To explore the structural basis by which Maf proteins recognize the unique DNA sequence of the MARE, we performed X-ray crystallography of a MafG homodimer in complex with its cognate DNA. The complex structure including MafG polypeptides (covering the EHR, basic region, and leucine zipper region) and the MARE oligonucleotide duplex enabled us to estimate its unique DNA binding mode directly. We also compared the crystal structure of the MafG homodimer with the crystal structures of Fos-Jun and Skn1, both of which do not demand the GC flanking region for DNA binding, and found that a single α-helix of one monomer grips the half-site of the DNA in the major groove in all three cases. To our surprise, Maf-specific structural elements, including Tyr64 and Thr58 residues in the basic region and EHR en bloc, were not involved in the base recognition of the extended region. However, in sharp contrast to the case of Fos-Jun, invariant Asn61 in the basic region of MafG has a distinct side-chain orientation enabling the recognition of the extended MARE sequence, and another invariant residue, Arg57, contacts with the flanking guanine base. Thus, the Maf-specific elements appear to stabilize the unique side-chain orientations of conserved Asn61 and Arg57 toward the extended GC bases through indirect interactions involving DNA backbone phosphates.

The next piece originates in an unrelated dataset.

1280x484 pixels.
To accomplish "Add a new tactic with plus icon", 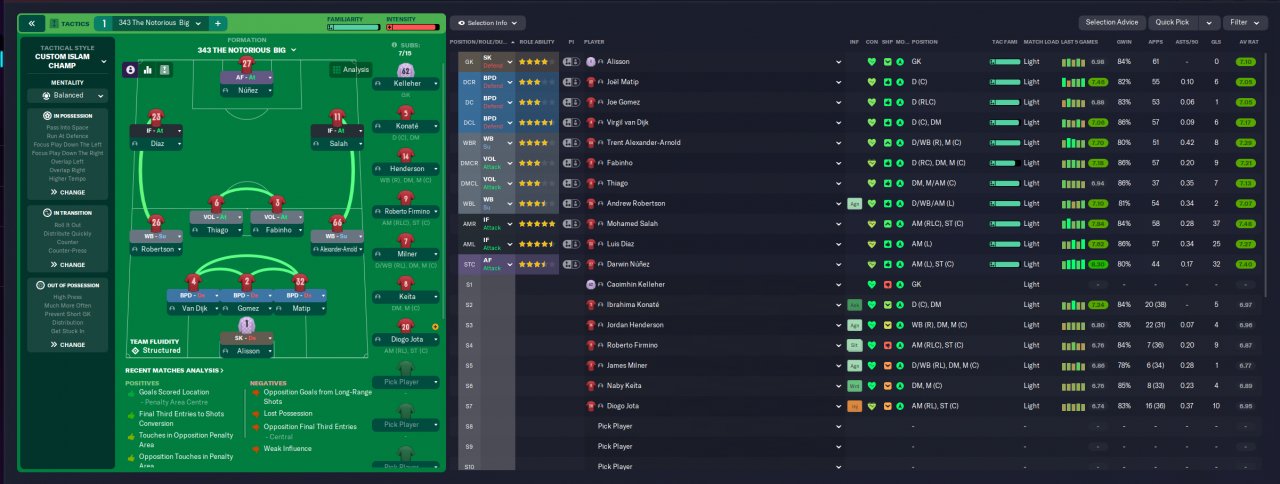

The cDNA fragments encoding mouse MafG(1-123), MafG(21-123), and MafG(45-123) were amplified and digested to generate NdeI-BamHI cDNA fragments that were subcloned into the pET15b (Novagen) vector. Likewise, the expression vectors for the truncated mutants MafG(21-110) and MafG(21-117) were prepared. The resultant plasmids containing particular MafG fragments were transformed into BL21-CodonPlus(DE3)-RIL (Stratagene) cells for overexpression. Crude bacterial lysates were purified by Ni-nitrilotriacetic acid Superflow affinity chromatography (Qiagen). The partially purified proteins were cleaved with thrombin (Calbiochem) and further purified sequentially using Q-Sepharose Fast Flow (GE Healthcare) ion-exchange chromatography, Ni-nitrilotriacetic acid Superflow affinity chromatography, S2 (Bio-Rad) ion-exchange chromatography, HiLoad 16/60 Superdex 75-pg (GE Healthcare) size exclusion chromatography, and Benzamidine Sepharose 6B affinity chromatography. Approximately 25 mg of purified protein was obtained from 1 liter of culture. To express the selenomethionine (Se-Met)-substituted MafG protein, Escherichia coli methionine auxotrophic strain B834(DE3) (Novagen) was used.

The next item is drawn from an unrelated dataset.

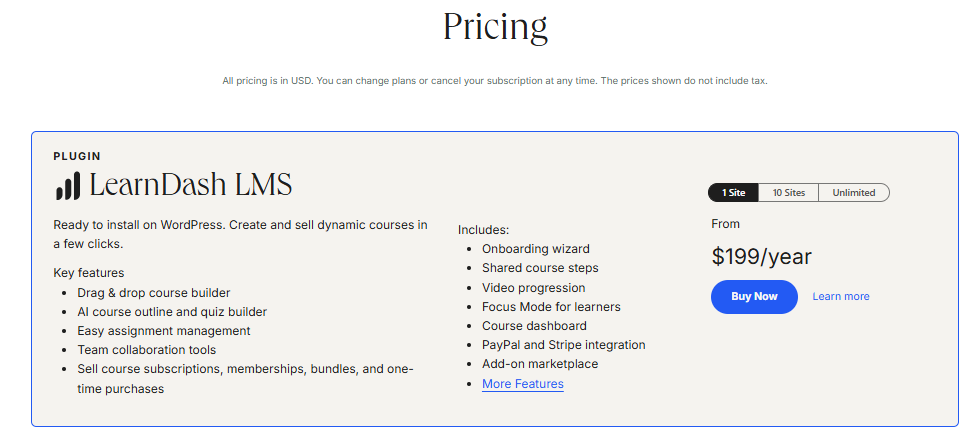
Task: Click Focus Mode for learners item
Action: point(551,306)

The MafG-DNA complex was crystallized by the hanging-drop vapor diffusion method. The MafG-DNA complex (0.3 mM in 20 mM HEPES [pH 7.0], 0.15 M sodium chloride, and 5 mM dithiothreitol) was crystallized by mixing with an equal volume of buffer containing 0.1 M sodium acetate (pH 5.0), 40 mM magnesium chloride hexahydrate, 8% 2-methyl-2,4-pentandiol, and 4 mM Tris(2-carboxyethyl)phosphine at 25°C. The crystals were soaked in cryoprotecting mother liquor and flash-frozen in a nylon CryoLoop in a cold nitrogen stream before data collection. Diffraction data were collected with a microfocus X-ray source on a beam-line BL-17A apparatus at Photon Factory (KEK, Tsukuba, Japan). A crystal was picked up with a nylon loop and immediately frozen with cryogenic nitrogen gas.
The structure of the MafG-DNA complex was solved using the multiwavelength anomalous diffraction method with a Se-Met MafG (Table (Table1).1). Diffraction data were processed with HKL2000 (34). Se-Met sites were located using SHELXD (40). Phases from these sites were calculated and refined by solvent flattening, as implemented in SHELXE (40). The ensuing electron density was of good quality, enabling the main chain to be clearly traced and most of the side chains of the proteins to be well fitted. Refinement against the 2.8-Å data set was completed by iterative cycles of model building with Xfit (25) and crystallographic refinement using torsion angle molecular dynamics with CNS, version 1.2 (2). The electron density was of high quality throughout the majority of the map. Figures were drawn by use of Molscript (20) and PyMol (3).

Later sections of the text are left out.